Judging the Poetry London competition was like going on a journey. Sometimes I recognised the terrain; often it was over-familiar. Then suddenly I’d get a jolt and wonder where I was. I’d try to get my bearings, feeling the excitement that comes from reading a poem where each line is a surprise, and a new world is in my hands. Those poems went straight into the ‘yes’ pile. Since this competition has an eighty-line limit, a high percentage of entries spanned two to four pages. I asked myself did the poem merit its length? Many were over-wordy. Some were trying too hard to be clever, but didn’t feel as if they had to be written – were maybe not about something that really mattered to the author. There were plenty of good poems, but they needed to be distinct to stand out.

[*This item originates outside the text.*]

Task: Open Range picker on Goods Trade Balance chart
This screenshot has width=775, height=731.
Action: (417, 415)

Ultimately I went by how much a poem haunted me. The seven winners all did this. But which was to get which prize? I read each one into my iPhone voice memo and listened back, to get a feel for the sound as well as sense and shape. Then I put them aside for a few days so I could return to them afresh. I weighed them against each other. I shuffled them about and they kept changing positions. In the end my first love, the one that gave me most pleasure on the first reading, resurfaced on top.

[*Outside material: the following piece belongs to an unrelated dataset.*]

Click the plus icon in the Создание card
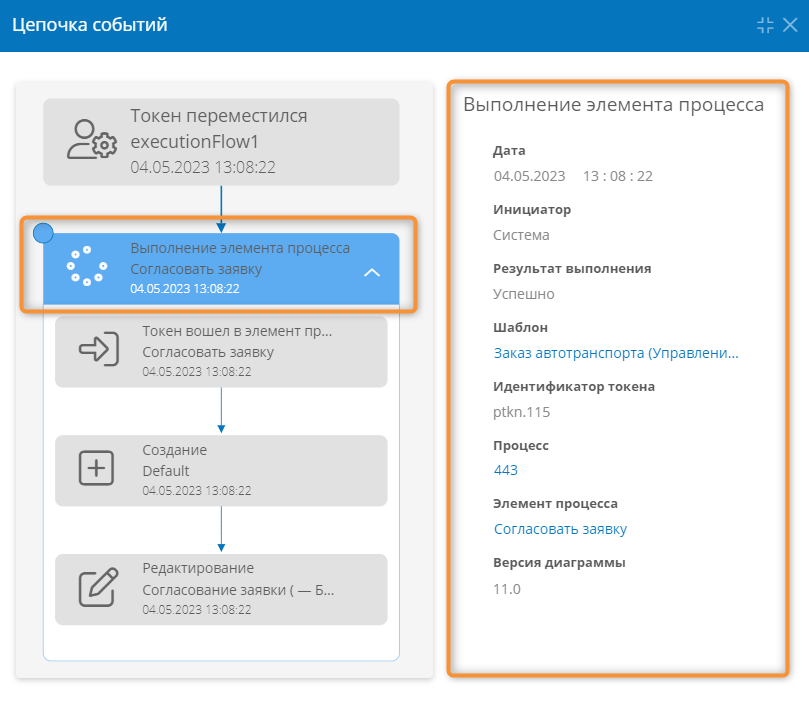Screen dimensions: 809x705 96,468
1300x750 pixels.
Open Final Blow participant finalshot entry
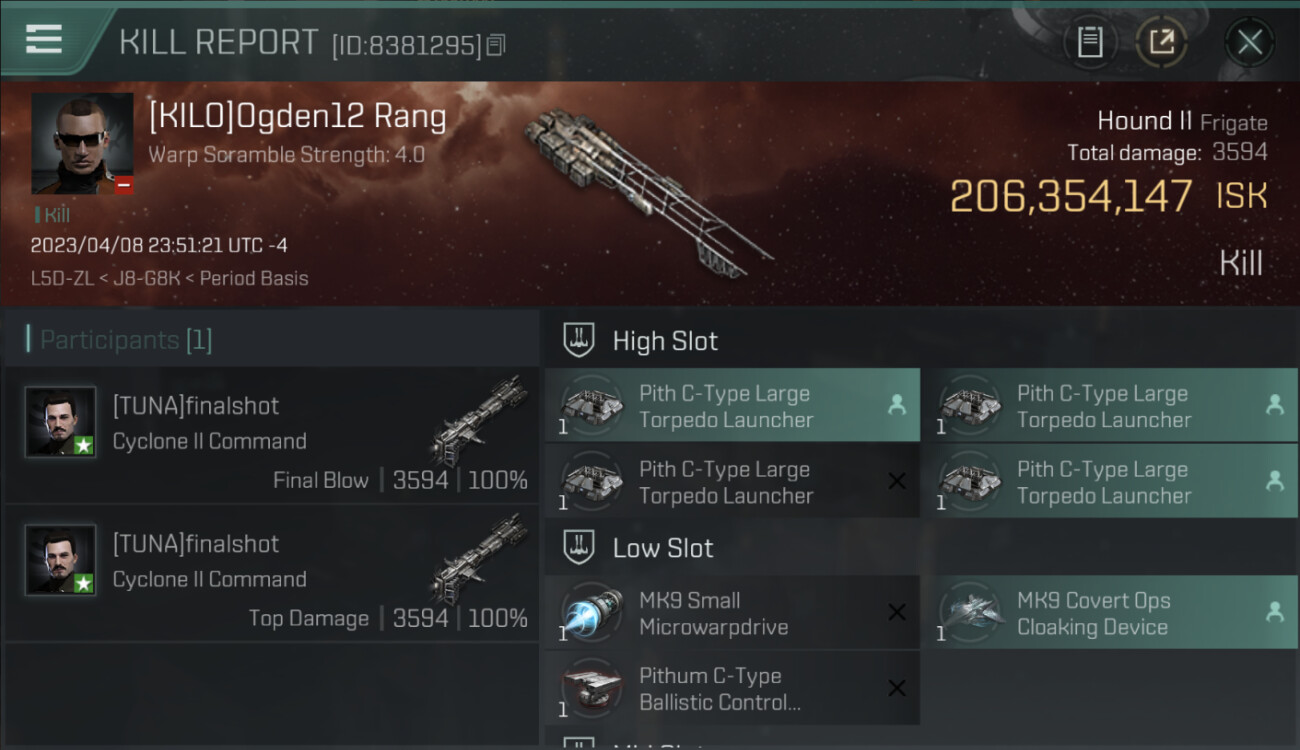[272, 435]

‘The Letter Always Arrives at its Destination’ by Niall Campbell enacts a ritual with the sea. The images of notes in bottles wrapped in steady tercets propel me forward like waves, towards that heart-stopping last line ‘I had sent all the light I knew’, which gives me goose bumps. It makes me think of our relationship to the planet, and the relationship of land to sea. It also encapsulates a longing for ‘my dreamed America’. That the letters in bottles always arrive at their destination, the self, as the title implies, adds a further dimension: the loneliness of the self, sending out communications to the world only to have them returned like a mirror. In its reach and compression this had to have first prize.

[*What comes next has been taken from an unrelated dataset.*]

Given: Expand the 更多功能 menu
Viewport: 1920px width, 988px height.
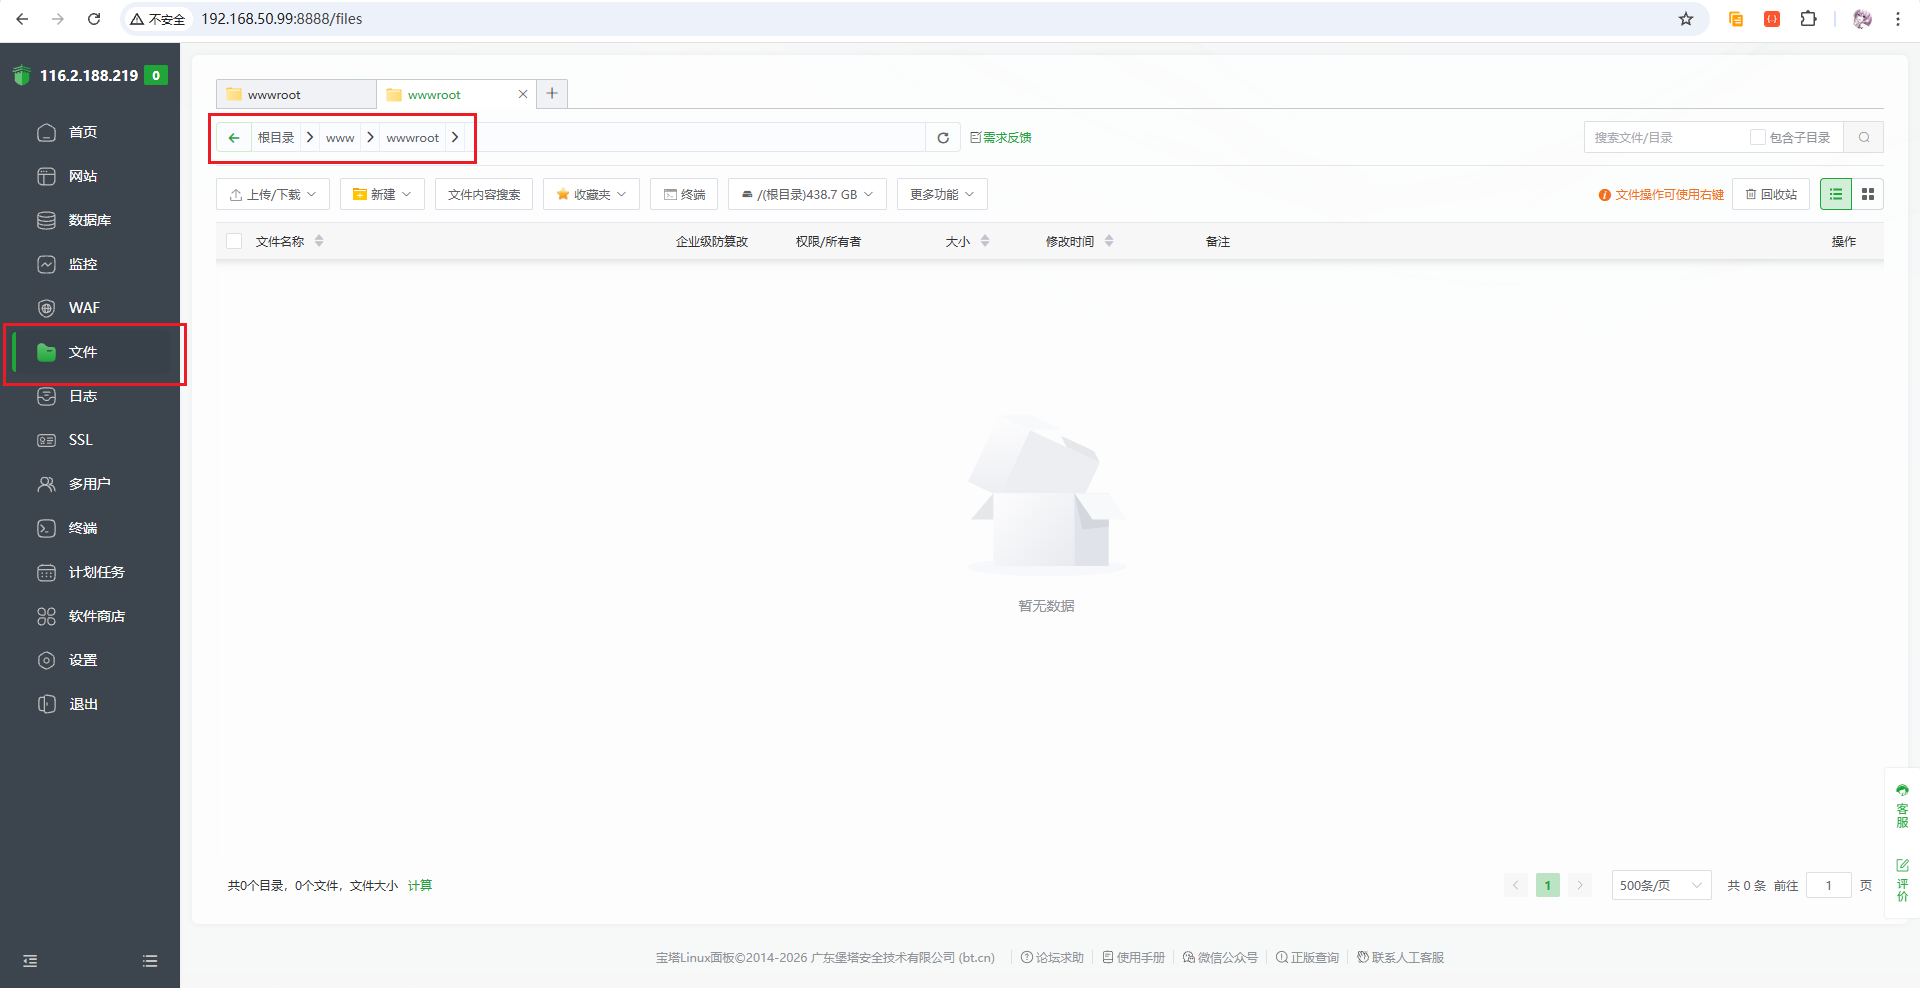Looking at the screenshot, I should (942, 194).
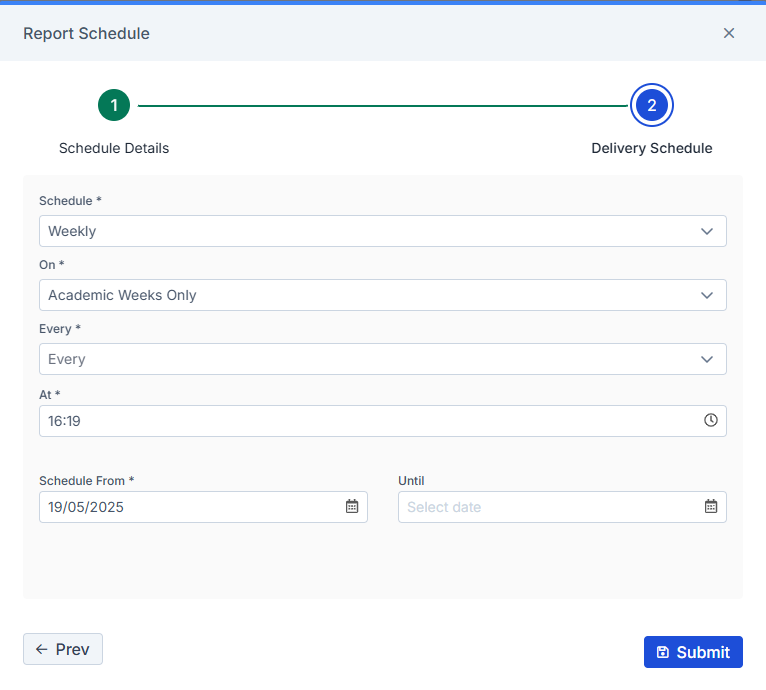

The second prize-winner, ‘The Wolf Man’ by Abigail Parry, is a hypnotic monologue in the voice of the actor Lon Chaney Junior, charting his obsession with his dominating father. From the outset, with lines such as ‘to have the blood // bark backwards through the heart’, I knew the poem was taking me on an adventure with language and sound as well as possession. Its power intensifies as Chaney becomes more wolf-like. With the very different third prize-winner, ‘Gianfranco Faustino defends his Machine for the Extraction of the Soul’, I also felt that sense of being taken to a new place. The ludic tone and metaphysical theme vibrate against each other like complementary colours. That tension between the tone and the theme gives this poem its enticing aura.

All four commended poems have an engagement with language as well as subject, and still linger in my mind each time I read them. ‘A Dictionary of Having Been Prey in the Voice of the Grandmother’ is weird – I never quite got to the bottom of it, but love the way the poet merges the three characters in the Grimm’s Red Riding Hood fairytale to create a collage of fractured identities. ‘Joe Boy Learns his Words’ gives a convincing portrait of a boy who meets ‘the buzz of numbers and words’ and speaks in a startling manner, seeing the world askew, showing it to us through fresh eyes and a fresh tongue. There were a number of ekphrastic poems submitted but ‘The Hands Washing Us’, after an installation by Teresa Margolles, is outstanding, and is to be praised for taking on a theme large as crime and murder in Mexico, seen through the lens of morgue water. ‘Becoming Sei’, about the author of The Pillow Book, is full of stunning images and lines, from the arm ‘smooth as a stamen / inside the flower of your sleeve” to the perfect ending “soft as a pillow, / sharp as a paper cut’.

Thank you to Poetry London for inviting me to judge their competition, I would recommend all these seven poems as excellent companions for any journey.